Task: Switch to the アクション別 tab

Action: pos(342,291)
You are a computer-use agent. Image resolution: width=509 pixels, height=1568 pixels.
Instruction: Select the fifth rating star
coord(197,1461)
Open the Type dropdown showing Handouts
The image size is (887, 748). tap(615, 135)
+++
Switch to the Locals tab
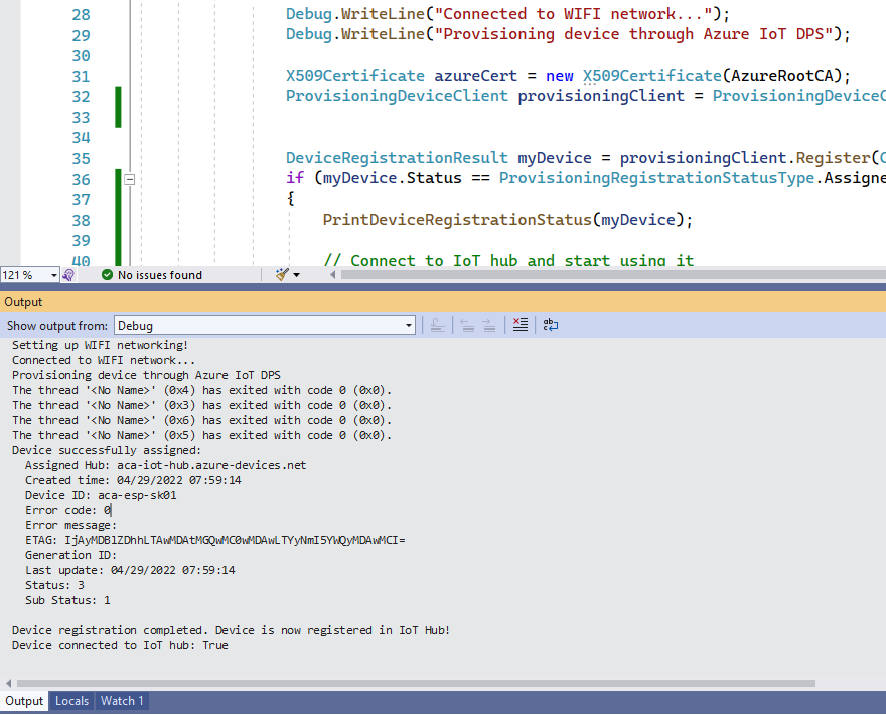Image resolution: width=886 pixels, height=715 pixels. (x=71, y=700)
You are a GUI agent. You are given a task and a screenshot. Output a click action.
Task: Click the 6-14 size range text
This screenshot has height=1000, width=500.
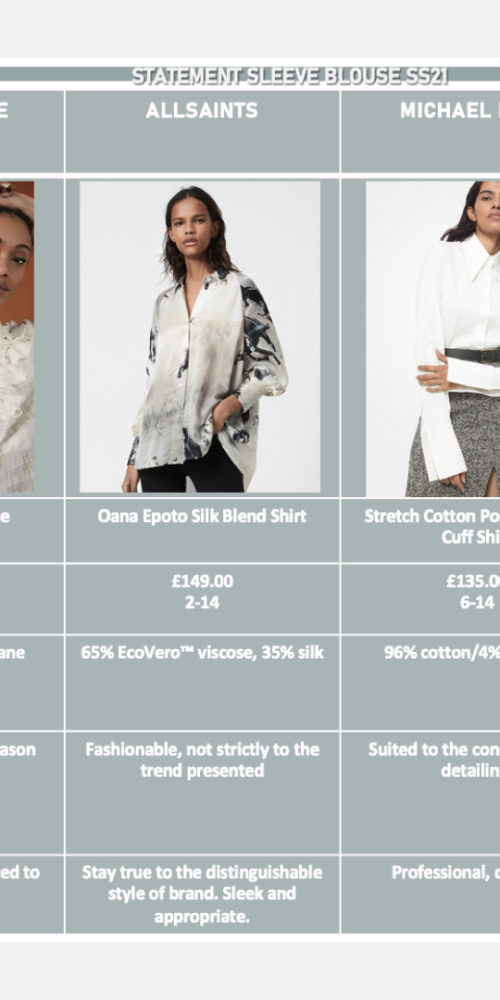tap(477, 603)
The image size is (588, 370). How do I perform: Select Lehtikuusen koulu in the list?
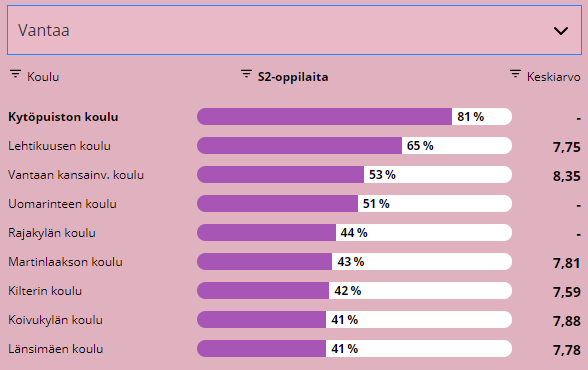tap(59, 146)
+++
**What is required**
The lines that contain the word "agent" are wanted; copy each of them from the records.

**Written answer**
You are a computer-use agent. Image resolution: width=509 pixels, height=1568 pixels.
You are a GUI agent. You are given a task and a screenshot. Output a click action.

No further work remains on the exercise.